Part 5
In this article, we will create a Kubernetes cluster, using the master & worker nodes created in the previous articles, which can be viewed here: (Part 1, Part 2, Part 3, Part 4)
Cluster Networking
Networking is a central part of Kubernetes, but it can be challenging to understand exactly how it is expected to work. There are 4 distinct networking problems to address:-
-
- Highly-coupled container-to-container communications: this is solved by Pods and localhost communications.
- Pod-to-Pod communications: this is the primary focus of this document.
- Pod-to-Service communications: this is covered by Services.
- External-to-Service communications: this is also covered by Services.
The Kubernetes network model
Every Pod in a cluster gets its own unique cluster-wide IP address. This means you do not need to explicitly create links between Pods and you almost never need to deal with mapping container ports to host ports.
This creates a clean, backwards-compatible model where Pods can be treated much like VMs or physical hosts from the perspectives of port allocation, naming, service discovery, load balancing, application configuration, and migration.
Kubernetes imposes the following fundamental requirements on any networking implementation (barring any intentional network segmentation policies):
-
- pods can communicate with all other pods on any other node without NAT
- agents on a node (e.g. system daemons, kubelet) can communicate with all pods on that node
How to implement the Kubernetes network model
The network model is implemented by the container runtime on each node. The most common container runtimes use Container Network Interface (CNI) plugins to manage their network and security capabilities. Many different CNI plugins exist from many different vendors.

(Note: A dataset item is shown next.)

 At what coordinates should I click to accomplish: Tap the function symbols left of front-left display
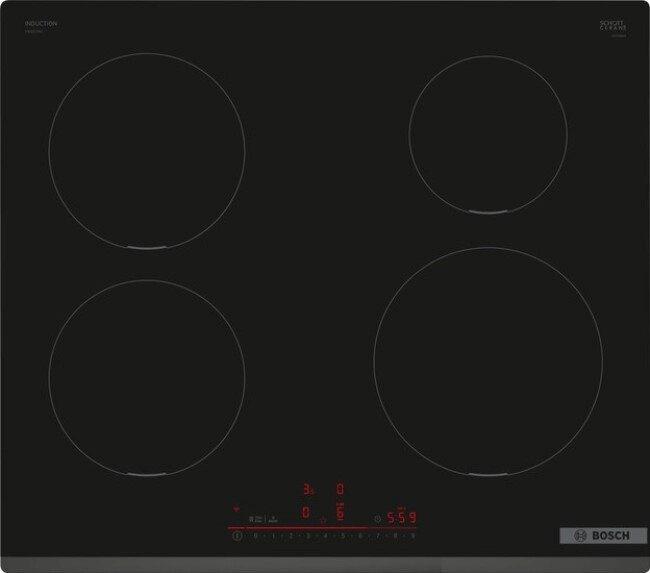pyautogui.click(x=264, y=519)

Some of the popular CNI add ons supported by Kubernetes are “Flannel”, “Calico”, “Weave net”, etc…
For this deployment we will be using the “flannel” CNI.
Step 1: Create Cluster with kubeadm
Important:
When logging into the EC2 instance using SSH or PUTTY, we use the public IP of the AWS EC2 instance.

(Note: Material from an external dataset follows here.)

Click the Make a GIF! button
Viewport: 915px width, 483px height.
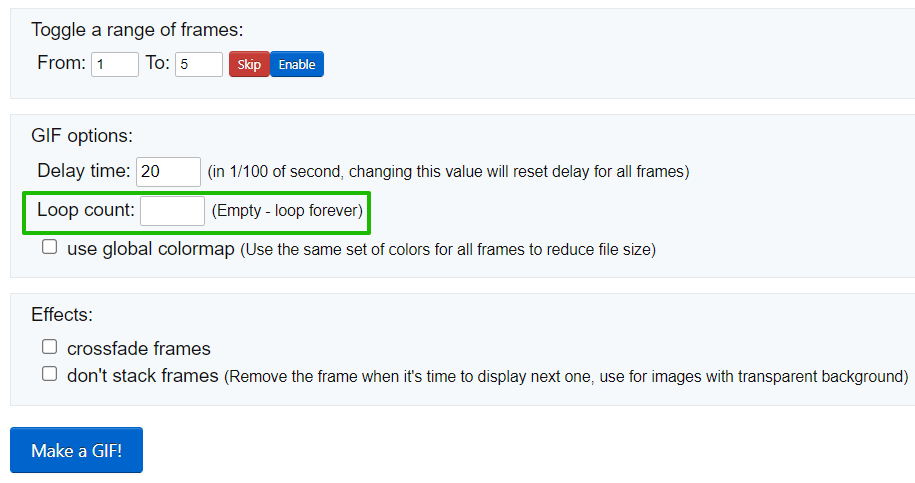(x=76, y=450)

However, when we use IPs in the Kubernetes cluster we use ONLY the private IPs of the EC2 instances. These IPs cannot be directly accessed from the outside world, but are accessible only with the AWS VPC and are used for internal communication between the AWS services.
Assumptions:
172.31.23.213 is the PRIVATE IP of the master node. (The private IP of your EC2 instance may be different)
172.31.28.251 is the PRIVATE IP of the worker node. (The private IP of your EC2 instance may be different)
We will use “kubeadm” and “kubectl” utilities for the Kubernetes cluster creation, administration and operation.
Login to the Master node server.
Initialize a cluster by executing the following command:
The below command is to be run ONLY on the master node.
The below is using the “flannel” virtual network add-on. The 10.244.0.0/16 network value reflects the configuration of the kube-flannel.yml file.
$ sudo kubeadm init –pod-network-cidr=10.244.0.0/16 –apiserver-advertise-address=172.31.23.213
In the above command
cidr=10.244.0.0/16 –-> is the IP range that the flannel CNI uses. All pods that will be deployed in the cluster will get IPs within the range defined above.
apiserver-advertise-address=172.31.23.213 –> This is the internal IP address of the Master node, where all the Kubernetes components (apiserver, etcd, etc) will be running.
Once the above command completes successfully. We should get the below message:
kubeadm join 172.31.23.213:6443 --token c1hwhp.u07hh6yurd4t2xb4
--discovery-token-ca-cert-hash sha256:152ba5c43eb52cfaae044fd409747e7eafdf121b47de9b8f89101d60c20785a3
Save this output, as this will be used for joining WORKER nodes.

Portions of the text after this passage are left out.